▶ Task details:
Check every line of the data for the string "Switch" and copy the ones that have it.

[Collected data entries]

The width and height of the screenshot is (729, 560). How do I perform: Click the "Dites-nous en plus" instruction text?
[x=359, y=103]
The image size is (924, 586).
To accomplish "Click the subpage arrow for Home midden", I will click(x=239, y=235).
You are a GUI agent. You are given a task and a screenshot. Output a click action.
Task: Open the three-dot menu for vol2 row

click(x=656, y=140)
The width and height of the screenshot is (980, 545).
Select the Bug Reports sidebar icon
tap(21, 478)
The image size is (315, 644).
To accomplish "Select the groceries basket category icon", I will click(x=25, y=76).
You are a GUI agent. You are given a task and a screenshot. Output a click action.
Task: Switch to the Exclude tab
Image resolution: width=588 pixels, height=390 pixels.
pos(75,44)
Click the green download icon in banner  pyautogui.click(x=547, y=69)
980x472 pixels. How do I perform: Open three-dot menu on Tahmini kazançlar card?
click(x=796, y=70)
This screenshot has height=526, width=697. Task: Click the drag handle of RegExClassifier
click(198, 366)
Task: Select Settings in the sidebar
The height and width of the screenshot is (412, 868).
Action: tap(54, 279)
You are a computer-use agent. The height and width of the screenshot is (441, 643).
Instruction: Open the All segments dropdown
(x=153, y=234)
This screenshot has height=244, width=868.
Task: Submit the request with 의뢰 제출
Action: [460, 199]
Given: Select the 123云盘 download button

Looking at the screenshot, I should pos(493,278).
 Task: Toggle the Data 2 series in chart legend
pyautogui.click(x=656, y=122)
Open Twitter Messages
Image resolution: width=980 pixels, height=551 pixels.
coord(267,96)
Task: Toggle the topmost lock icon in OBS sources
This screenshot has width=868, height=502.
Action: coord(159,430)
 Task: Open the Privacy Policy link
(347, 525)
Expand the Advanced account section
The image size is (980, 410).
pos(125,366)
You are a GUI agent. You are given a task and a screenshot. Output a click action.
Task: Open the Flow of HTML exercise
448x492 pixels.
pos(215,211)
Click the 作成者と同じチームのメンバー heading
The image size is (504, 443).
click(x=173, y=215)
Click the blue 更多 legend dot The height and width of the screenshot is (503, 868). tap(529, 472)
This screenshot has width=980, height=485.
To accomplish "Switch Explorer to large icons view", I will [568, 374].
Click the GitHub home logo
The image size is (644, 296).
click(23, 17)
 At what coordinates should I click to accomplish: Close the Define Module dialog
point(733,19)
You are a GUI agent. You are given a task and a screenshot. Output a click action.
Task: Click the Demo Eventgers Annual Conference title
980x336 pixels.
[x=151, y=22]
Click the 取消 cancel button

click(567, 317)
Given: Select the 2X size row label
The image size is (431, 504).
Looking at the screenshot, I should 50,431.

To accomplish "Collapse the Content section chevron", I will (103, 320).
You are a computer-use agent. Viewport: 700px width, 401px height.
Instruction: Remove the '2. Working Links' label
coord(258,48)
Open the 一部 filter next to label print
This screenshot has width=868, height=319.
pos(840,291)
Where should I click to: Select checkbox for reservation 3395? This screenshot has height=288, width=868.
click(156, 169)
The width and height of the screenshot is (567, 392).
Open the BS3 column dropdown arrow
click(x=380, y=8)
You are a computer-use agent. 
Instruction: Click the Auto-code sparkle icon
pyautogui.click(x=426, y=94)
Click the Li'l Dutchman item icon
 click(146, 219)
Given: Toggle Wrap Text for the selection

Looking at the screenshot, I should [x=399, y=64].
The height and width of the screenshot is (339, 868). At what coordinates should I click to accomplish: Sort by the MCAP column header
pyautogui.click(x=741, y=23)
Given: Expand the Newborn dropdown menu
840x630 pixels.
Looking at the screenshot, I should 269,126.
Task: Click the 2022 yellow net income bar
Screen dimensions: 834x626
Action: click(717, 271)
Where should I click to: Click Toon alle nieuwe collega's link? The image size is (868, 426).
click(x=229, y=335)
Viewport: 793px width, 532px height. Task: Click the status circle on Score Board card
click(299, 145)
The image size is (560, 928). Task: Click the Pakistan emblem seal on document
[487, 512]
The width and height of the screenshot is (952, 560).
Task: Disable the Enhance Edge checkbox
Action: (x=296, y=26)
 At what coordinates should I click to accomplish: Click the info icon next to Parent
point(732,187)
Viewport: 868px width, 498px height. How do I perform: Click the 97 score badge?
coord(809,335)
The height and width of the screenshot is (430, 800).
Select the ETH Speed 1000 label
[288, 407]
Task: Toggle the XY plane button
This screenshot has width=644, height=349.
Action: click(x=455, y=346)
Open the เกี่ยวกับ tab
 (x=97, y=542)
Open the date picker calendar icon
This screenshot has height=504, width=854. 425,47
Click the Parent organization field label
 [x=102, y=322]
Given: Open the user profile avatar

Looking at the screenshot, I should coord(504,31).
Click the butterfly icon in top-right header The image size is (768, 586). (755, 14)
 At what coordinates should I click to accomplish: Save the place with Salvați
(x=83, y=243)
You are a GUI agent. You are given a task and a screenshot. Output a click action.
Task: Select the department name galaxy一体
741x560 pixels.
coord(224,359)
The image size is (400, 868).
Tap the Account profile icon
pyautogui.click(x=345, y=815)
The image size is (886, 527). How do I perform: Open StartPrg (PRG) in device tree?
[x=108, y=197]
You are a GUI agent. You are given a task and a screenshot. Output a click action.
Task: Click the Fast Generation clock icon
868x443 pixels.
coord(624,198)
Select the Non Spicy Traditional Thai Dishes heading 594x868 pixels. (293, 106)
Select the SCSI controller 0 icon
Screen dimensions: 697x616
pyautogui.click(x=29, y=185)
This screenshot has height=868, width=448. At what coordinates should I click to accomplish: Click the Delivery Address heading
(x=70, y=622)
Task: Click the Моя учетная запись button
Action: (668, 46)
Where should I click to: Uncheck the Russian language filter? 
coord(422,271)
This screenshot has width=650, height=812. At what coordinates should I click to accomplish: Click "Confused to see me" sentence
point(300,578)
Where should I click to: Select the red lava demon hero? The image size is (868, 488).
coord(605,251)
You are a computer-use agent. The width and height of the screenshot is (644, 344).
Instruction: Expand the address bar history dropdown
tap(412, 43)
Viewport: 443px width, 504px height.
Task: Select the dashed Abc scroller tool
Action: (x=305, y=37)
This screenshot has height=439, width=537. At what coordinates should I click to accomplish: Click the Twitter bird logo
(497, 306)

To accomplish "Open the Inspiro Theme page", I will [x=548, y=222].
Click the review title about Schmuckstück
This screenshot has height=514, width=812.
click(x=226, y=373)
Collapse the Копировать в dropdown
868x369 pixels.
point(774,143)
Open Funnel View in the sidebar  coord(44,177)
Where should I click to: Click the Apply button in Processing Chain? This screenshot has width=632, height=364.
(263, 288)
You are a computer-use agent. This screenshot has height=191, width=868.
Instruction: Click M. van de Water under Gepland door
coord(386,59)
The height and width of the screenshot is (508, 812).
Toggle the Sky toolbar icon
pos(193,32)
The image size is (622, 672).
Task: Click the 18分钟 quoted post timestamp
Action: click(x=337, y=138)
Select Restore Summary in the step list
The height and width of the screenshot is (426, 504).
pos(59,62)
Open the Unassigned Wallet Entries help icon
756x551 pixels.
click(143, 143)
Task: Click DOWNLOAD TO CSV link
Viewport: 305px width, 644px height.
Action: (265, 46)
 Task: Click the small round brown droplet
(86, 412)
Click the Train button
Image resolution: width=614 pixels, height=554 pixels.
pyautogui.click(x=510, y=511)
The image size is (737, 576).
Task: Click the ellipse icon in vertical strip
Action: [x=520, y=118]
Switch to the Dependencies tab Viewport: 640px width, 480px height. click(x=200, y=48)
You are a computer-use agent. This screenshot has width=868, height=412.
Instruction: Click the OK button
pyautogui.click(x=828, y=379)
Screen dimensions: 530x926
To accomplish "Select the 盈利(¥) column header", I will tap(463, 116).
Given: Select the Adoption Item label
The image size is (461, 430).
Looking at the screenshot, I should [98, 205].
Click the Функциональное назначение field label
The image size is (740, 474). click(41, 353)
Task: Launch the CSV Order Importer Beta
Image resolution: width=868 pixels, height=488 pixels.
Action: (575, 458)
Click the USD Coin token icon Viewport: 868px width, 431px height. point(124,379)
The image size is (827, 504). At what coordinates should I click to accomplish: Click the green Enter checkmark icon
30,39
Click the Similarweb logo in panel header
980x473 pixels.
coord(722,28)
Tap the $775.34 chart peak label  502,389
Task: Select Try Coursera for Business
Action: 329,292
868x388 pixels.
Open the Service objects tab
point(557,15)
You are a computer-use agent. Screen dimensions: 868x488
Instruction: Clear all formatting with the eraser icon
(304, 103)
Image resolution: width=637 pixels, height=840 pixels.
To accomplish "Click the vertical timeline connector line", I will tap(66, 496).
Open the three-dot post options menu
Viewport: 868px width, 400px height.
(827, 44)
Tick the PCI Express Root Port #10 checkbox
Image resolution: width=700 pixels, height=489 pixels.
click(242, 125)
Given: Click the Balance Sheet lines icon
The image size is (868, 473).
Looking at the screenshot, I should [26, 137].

▶ Task output:
Task: Switch to the Exclude tab
To accomplish "Switch Explorer to large icons view", I will [568, 374].
Switch to the Dependencies tab Viewport: 640px width, 480px height. click(x=200, y=48)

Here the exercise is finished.